Sempre nel settore televisivo va di moda l’infotainment (information + entertainment), il quale presenta il problema, a mio modo di vedere, che in diverse situazioni non si capisce fino a che punto arrivi l’intrattenimento e da dove invece parta – se davvero c’è – l’informazione: Ballarò & co. docent.
In tempi di recessione o di crisi economica, non è raro imbattersi nella stagflation, altra portmanteau word generata dalla fusione di stagnation e inflation.

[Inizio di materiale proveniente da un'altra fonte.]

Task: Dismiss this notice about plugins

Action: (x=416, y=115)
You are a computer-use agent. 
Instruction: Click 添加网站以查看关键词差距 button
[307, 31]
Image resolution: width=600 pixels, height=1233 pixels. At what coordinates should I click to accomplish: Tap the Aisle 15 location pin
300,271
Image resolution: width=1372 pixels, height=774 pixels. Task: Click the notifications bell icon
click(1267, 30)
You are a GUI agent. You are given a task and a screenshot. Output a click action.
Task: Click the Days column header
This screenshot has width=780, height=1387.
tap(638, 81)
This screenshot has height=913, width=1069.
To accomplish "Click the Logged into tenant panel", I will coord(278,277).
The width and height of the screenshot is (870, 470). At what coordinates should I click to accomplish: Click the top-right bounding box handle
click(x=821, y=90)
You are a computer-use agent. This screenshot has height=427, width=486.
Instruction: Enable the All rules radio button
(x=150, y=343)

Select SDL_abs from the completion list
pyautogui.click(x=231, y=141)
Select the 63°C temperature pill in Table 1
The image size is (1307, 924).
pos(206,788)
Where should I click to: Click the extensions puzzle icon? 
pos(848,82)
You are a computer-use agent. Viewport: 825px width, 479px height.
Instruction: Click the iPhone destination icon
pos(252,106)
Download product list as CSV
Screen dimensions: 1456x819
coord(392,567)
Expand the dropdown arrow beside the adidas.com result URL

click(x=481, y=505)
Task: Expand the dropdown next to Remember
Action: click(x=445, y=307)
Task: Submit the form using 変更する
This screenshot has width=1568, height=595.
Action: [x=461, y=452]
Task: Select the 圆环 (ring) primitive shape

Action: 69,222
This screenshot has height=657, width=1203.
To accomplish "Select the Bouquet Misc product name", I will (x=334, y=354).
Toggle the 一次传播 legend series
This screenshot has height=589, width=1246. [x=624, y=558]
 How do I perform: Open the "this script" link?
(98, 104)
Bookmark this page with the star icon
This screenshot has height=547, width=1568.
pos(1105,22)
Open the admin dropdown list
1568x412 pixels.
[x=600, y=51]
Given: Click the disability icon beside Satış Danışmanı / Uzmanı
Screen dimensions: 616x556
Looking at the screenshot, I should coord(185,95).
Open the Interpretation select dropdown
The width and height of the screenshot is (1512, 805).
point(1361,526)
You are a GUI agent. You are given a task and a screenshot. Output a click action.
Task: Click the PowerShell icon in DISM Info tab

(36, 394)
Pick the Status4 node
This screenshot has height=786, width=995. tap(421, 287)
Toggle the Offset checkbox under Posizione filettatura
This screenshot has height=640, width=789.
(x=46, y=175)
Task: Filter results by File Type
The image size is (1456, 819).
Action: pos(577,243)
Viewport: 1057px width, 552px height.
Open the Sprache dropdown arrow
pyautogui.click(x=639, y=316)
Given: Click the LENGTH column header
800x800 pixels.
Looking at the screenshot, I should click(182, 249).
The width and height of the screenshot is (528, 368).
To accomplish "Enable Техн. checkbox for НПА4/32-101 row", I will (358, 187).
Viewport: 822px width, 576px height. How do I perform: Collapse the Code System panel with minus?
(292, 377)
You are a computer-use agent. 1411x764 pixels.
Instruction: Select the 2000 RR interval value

Recentemente, invece, ho trovato con piacere in due diversi testi di ambito economico il composto coopetition (cooperation + competition). Se da un lato il termine non esclude l’aspetto competitivo che sprona le singole persone e le organizzazioni delle quali fanno parte a migliorarsi, dall’altro inquadra questa pulsione individualistica all’interno di un più ampio e inclusivo disegno di società, che rifiuta la sopraffazione, la logica dell’Homo homini lupus e le strutture piramidali, preferendogli invece la cooperazione e la creazione di valore. Sta a noi, nella nostra quotidianità, realizzare dei modelli concreti di coopetition, soddisfacendo le nostre legittime ambizioni individuali, ma contribuendo al tempo stesso alla realizzazione di una società più armoniosa. Si tratta di un compito che definirei “ambiziolante”: ambizioso + stimolante … See you!